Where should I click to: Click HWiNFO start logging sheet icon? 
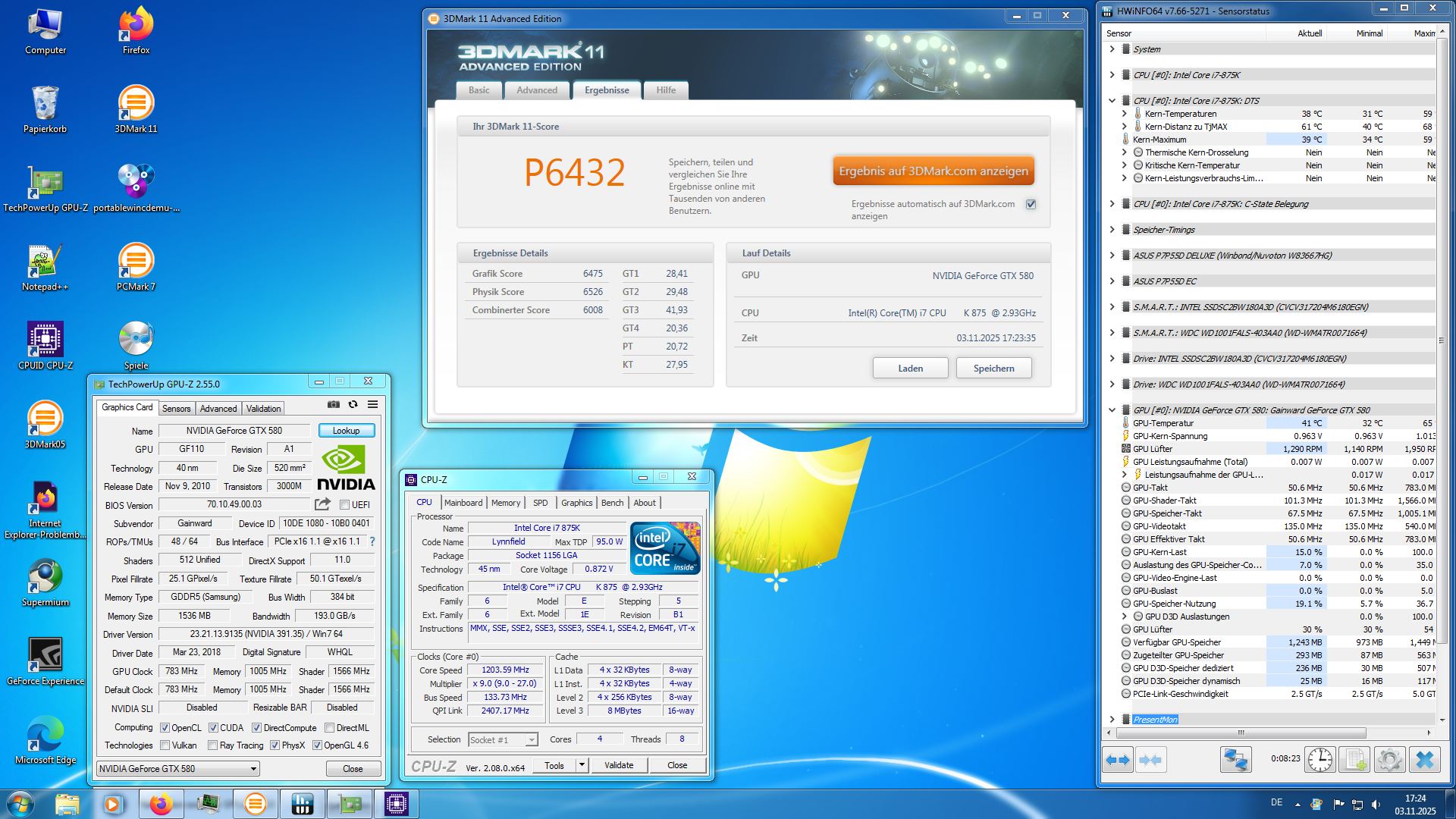(1355, 760)
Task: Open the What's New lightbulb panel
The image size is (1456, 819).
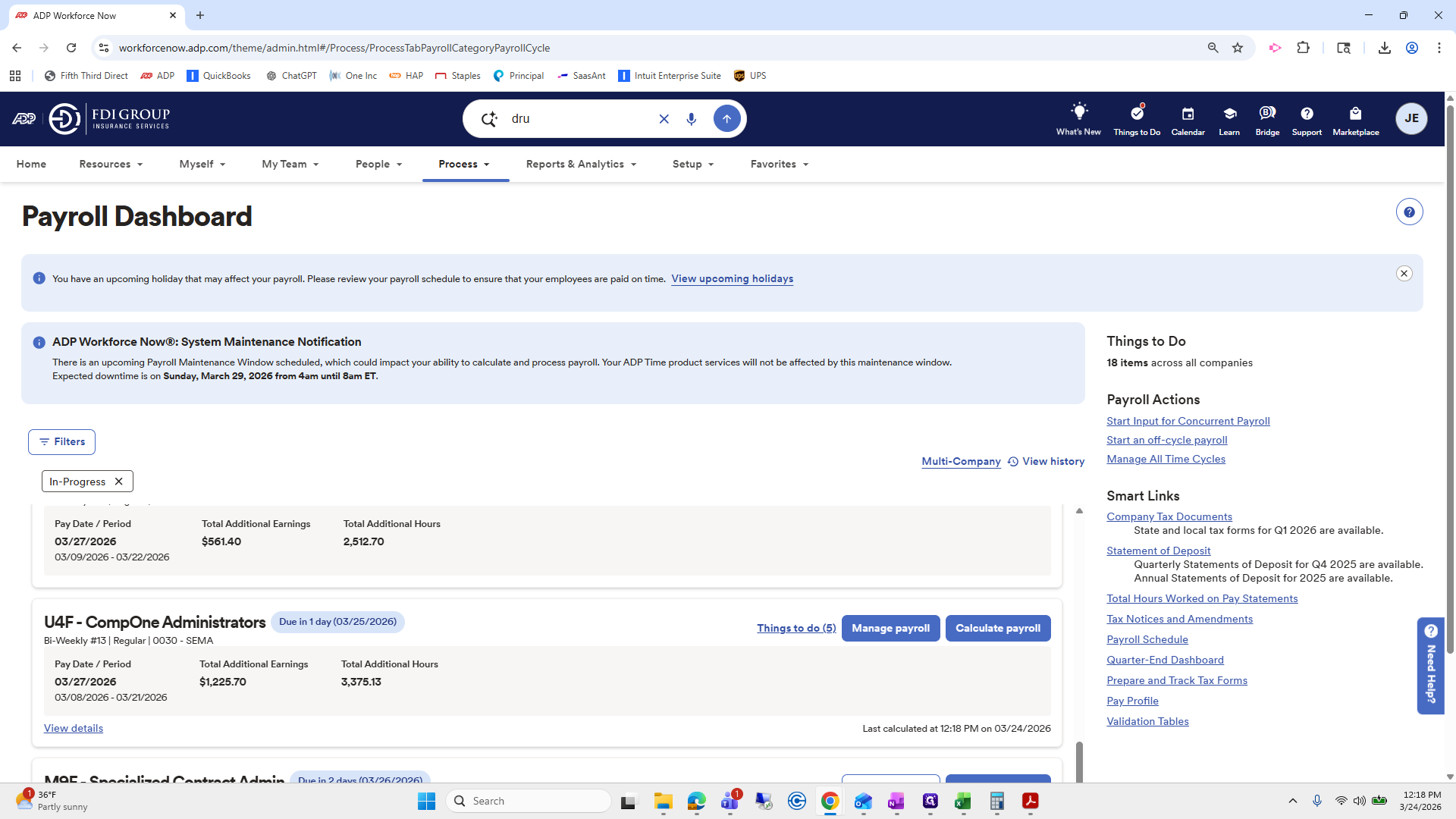Action: point(1078,118)
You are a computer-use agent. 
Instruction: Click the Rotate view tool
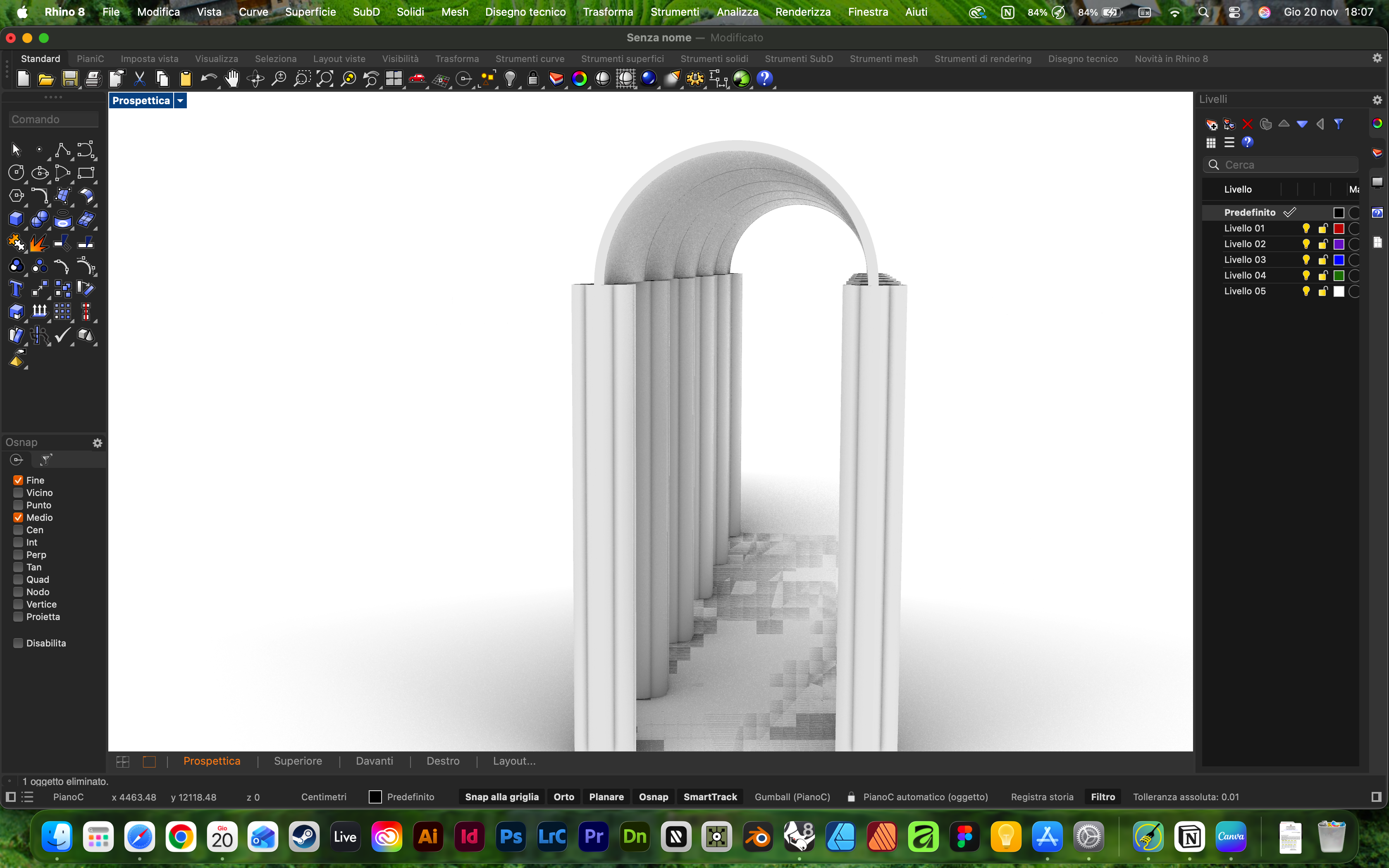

What is being asked: Retype the lines from the one containing "The image size is (1456, 819)." down to the last line of the records, both included, exactly and nothing more. Pictures stay out.

Exercise response:
The image size is (1456, 819).
Action: point(1078,118)
You are a computer-use agent. 
Instruction: Click the Rotate view tool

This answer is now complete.